# start of Extracted information
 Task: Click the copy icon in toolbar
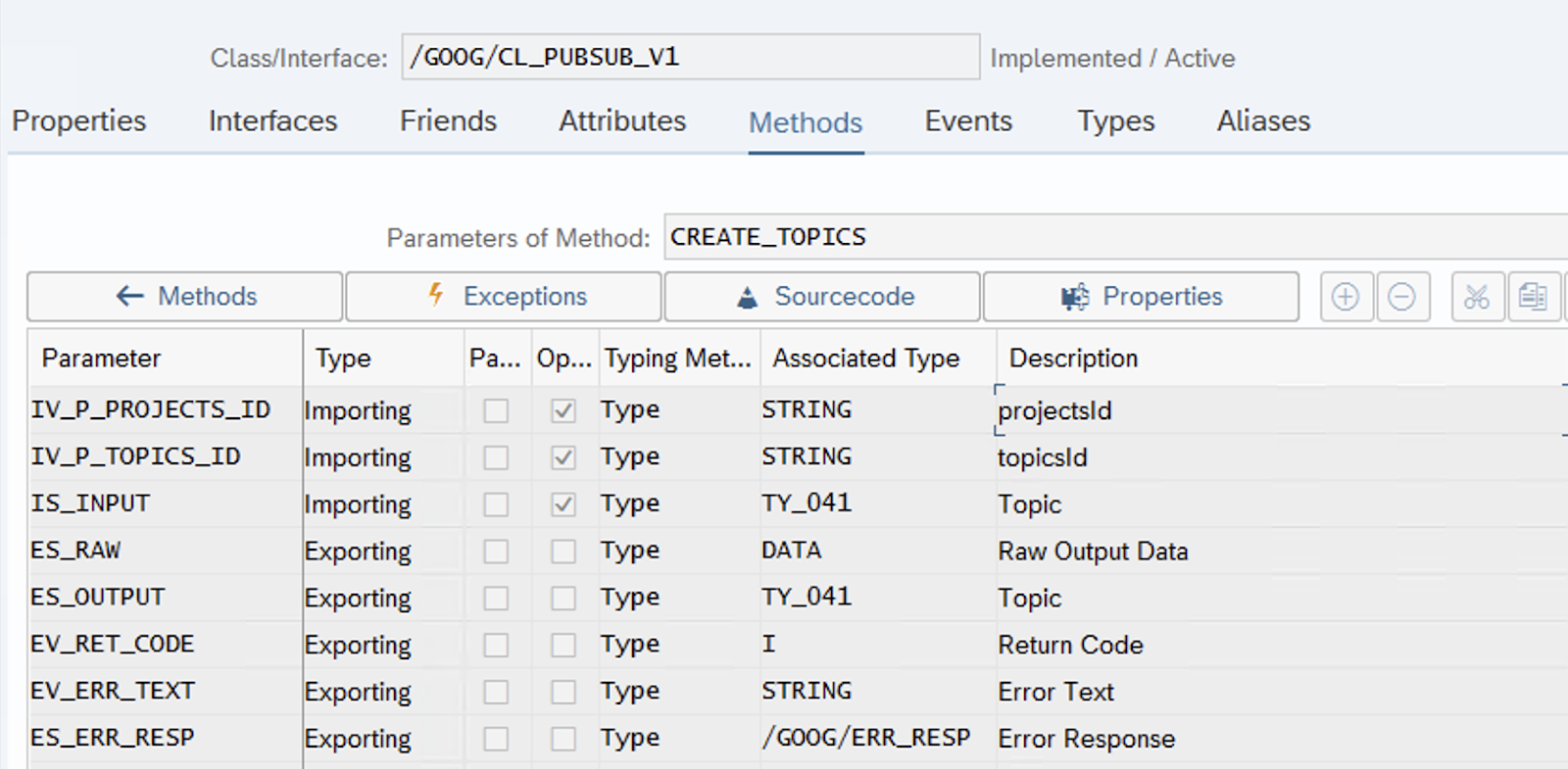tap(1533, 297)
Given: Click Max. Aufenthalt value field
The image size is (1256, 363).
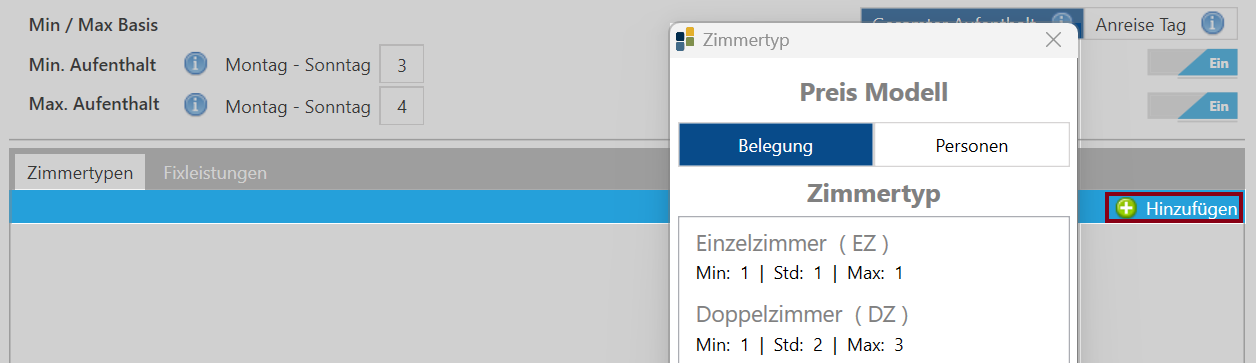Looking at the screenshot, I should [x=401, y=106].
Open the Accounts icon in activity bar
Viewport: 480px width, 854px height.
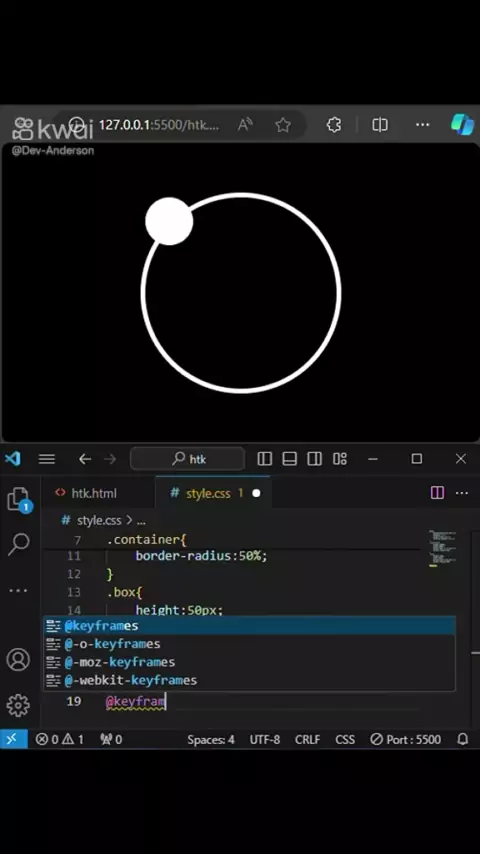18,660
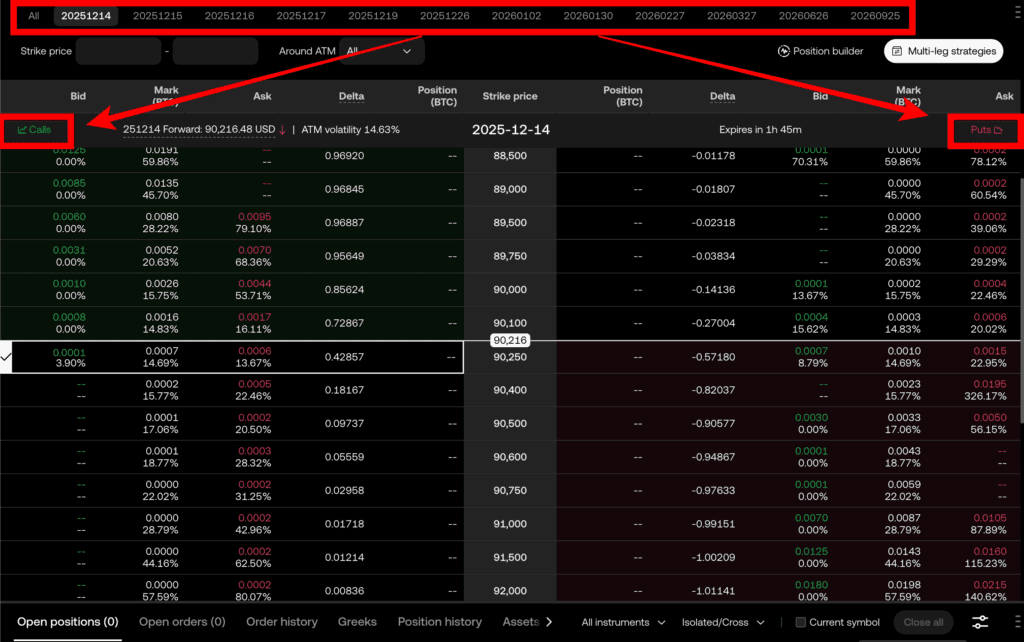Image resolution: width=1024 pixels, height=642 pixels.
Task: Show All expiry dates
Action: [x=34, y=16]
# end of Extracted information
Could you write out, word for word, the lines of the items from the line containing "Open the Accounts icon in activity bar" through the end of the items, leaving out the pictures?

• [Result below]
Open the Accounts icon in activity bar
Viewport: 480px width, 854px height.
18,660
Image resolution: width=1024 pixels, height=642 pixels.
Task: Show All expiry dates
Action: [x=34, y=16]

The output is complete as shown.